2.3. Belanghebbende had werknemers in dienst en was inhoudingsplichtige in de zin van artikel 6, eerste lid, aanhef en onderdeel a, van de Wet op de loonbelasting 1964. Met betrekking tot het tijdvak 1 oktober 2000 tot en met 31 december 2001 heeft belanghebbende verzamelloonstaten laten maken en in dat tijdvak heeft zij loonbelasting/premie volksverzekeringen (hierna ook: loonheffing) ingehouden. Met betrekking tot dat tijdvak heeft zij geen aangiften loonbelasting/premie volksverzekeringen ingediend en geen loonheffing afgedragen.
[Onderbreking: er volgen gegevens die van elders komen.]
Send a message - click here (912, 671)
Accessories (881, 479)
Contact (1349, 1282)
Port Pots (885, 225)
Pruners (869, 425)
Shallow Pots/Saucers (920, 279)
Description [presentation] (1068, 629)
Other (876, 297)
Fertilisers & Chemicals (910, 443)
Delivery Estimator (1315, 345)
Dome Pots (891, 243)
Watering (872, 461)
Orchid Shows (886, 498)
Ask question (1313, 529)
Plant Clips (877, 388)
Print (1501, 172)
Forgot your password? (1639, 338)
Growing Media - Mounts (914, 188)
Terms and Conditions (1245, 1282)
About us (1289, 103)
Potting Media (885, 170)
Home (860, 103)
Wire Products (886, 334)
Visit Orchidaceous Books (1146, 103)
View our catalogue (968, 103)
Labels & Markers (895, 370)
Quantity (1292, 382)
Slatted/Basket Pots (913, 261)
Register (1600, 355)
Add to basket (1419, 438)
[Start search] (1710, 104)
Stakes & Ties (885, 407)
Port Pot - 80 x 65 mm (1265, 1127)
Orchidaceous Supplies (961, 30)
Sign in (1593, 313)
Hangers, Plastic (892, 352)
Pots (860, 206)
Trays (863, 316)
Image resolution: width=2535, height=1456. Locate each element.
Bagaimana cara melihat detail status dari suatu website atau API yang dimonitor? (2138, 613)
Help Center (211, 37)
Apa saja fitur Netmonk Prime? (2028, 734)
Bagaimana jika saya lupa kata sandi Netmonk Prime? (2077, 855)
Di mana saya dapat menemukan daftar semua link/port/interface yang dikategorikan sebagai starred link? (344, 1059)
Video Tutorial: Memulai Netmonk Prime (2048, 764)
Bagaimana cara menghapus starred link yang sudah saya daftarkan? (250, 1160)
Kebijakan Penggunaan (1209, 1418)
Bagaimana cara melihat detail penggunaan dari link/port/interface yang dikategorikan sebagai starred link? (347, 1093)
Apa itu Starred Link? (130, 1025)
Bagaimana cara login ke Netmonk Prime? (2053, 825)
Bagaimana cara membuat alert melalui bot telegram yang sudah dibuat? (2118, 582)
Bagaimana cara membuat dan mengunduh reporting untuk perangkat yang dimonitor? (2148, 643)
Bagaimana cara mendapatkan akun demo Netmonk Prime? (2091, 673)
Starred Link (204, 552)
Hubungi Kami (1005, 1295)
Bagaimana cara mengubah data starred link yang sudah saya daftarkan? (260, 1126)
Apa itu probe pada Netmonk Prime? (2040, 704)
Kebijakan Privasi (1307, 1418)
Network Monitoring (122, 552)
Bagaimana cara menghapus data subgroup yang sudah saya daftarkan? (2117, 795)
2.4. F was financieel manager van belanghebbende. De salarisadministratie van belanghebbende werd aangestuurd door UK Ltd, voor welke vennootschap G werkte. De aangifte en afdracht van loonheffing verliep extern, door middel van een trustaccount bij H registeraccountants (H). Bij H was de heer I werkzaam. F onderhield geen rechtstreeks contact met H. Het contact met H verliep via UK Ltd. Tot enig moment was J de belastingadviseur van belanghebbende.

2.5. In november en december 2001 heeft de inspecteur belanghebbendes aangiften omzetbelasting over de tijdvakken januari, februari, maart, april, mei en juni 2001 ontvangen. Die aangiften zijn te laat ingediend. De aangiftebiljetten zijn alle door F ondertekend. De aangiften vermeldden een teruggaaf van in totaal € 2.197.641.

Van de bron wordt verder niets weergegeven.